When mom passed away last year, all my 7 siblings were going to attend her funeral. No one wanted to stay home with father who did not want to go. Guess who was going to stay? Me!!! Me - who spent the past 23 years of my life staying home to help dad caregive mom. Yet, THEY all were going to her funeral, while I stayed home. I am soooo bitter against all my siblings.
A while back, I wanted so badly to go to the states and be with my siblings. Since then, my mind have been going back and forth. Practical vs Wish. Lately, I've been remembering how my siblings were at mom's funeral. Something in me, the trusting, loyal person - became disillusioned. I truly never thought my siblings would be like the siblings that I read here on AC. I've learned the reality. As I remember mom's funeral, the greediness of my siblings, I realized that deep down, I am no longer the Me of years ago when I flew to Colorado and we took the car ride to Vegas. I realized that I truly have no desire, at this time, to be with my siblings. I'm still hurt and still disillusioned. So, this weekend, I'm going to plan my 4 week vacation and spread it out one week at 4 different months. I was toying with the idea of flying to Hong Kong for the weekend but hotel is expensive now. I've never been to Manila, Philippines but I've heard too many scary stories about going there.
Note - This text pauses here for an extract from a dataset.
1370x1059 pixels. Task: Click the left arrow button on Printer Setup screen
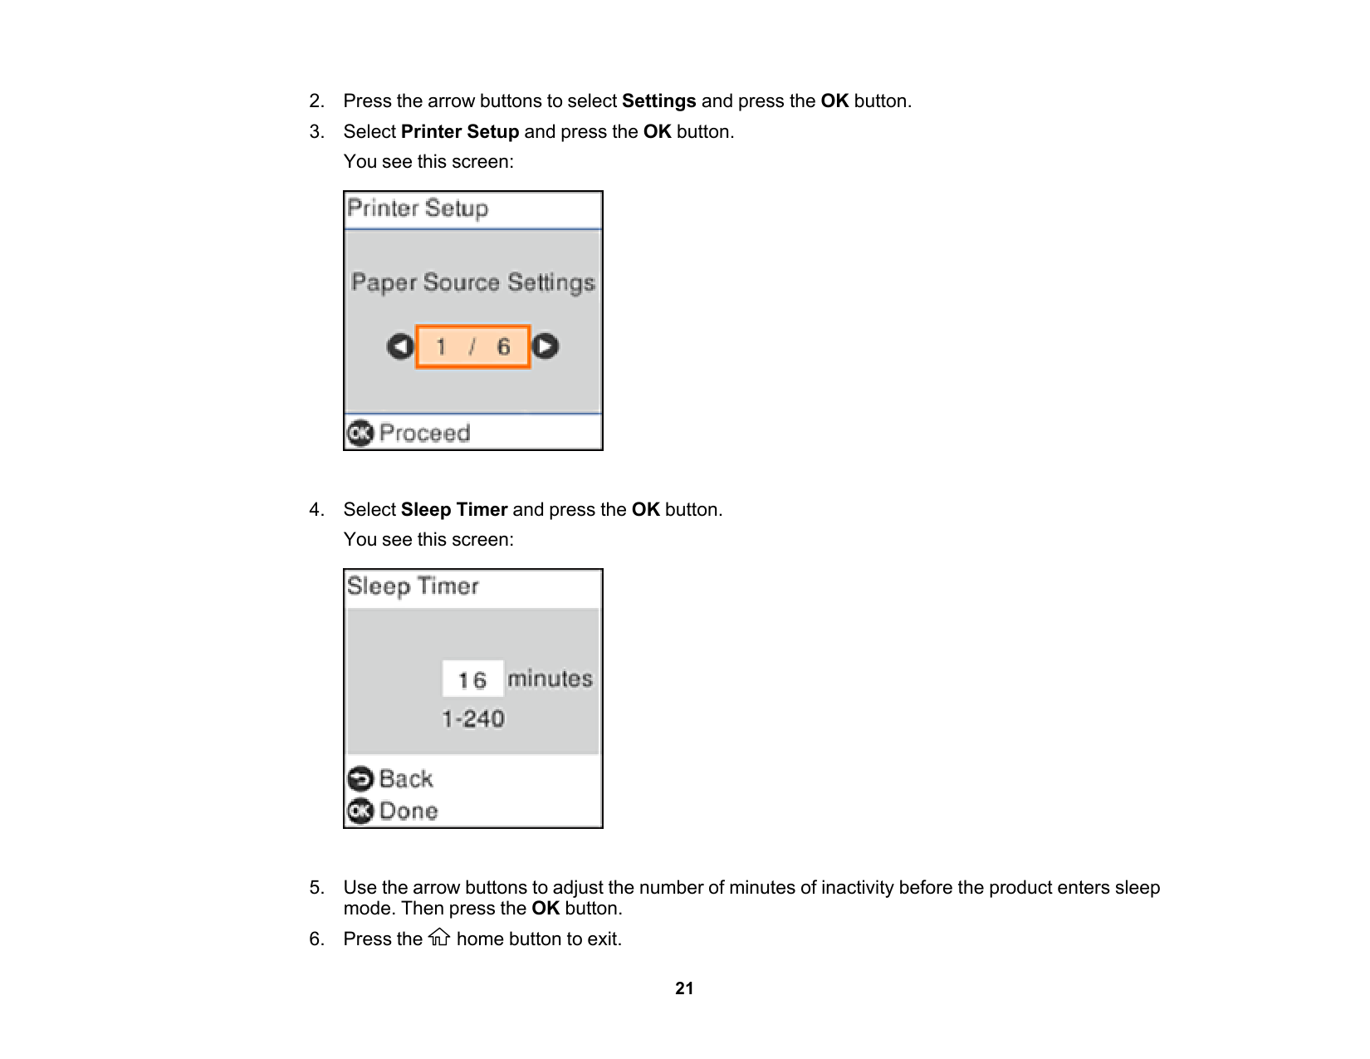(400, 346)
Japan is too expensive. Buying a ticket to Hawaii is about $1500.00 and that's not even including the hotel. I could always get the nerve to go to Korea except the political situation is scary. So, I'm stuck to being here. Plus, I need to start saving like crazy.
My daughter is having surgery today (nothing major) and my husband took the day off to bring her.. I wanted to be the one to take her!! BUT NO I have to be here with my Mom. If my husband stayed and I went, then Mom's morning would have screwed up the whole day... I have 6 siblings and can only depend on 1 of them to help care for Mom and she's not available today..I know it's not major surgery but I'm her Mom and she's never had surgery she wanted ME to go with her... This is the stuff that my siblings don't even have to consider when they have to make arrangements. They just do what they want, when they want! It pisses me off....
By the way not 1 of them called Mom on Easter!!!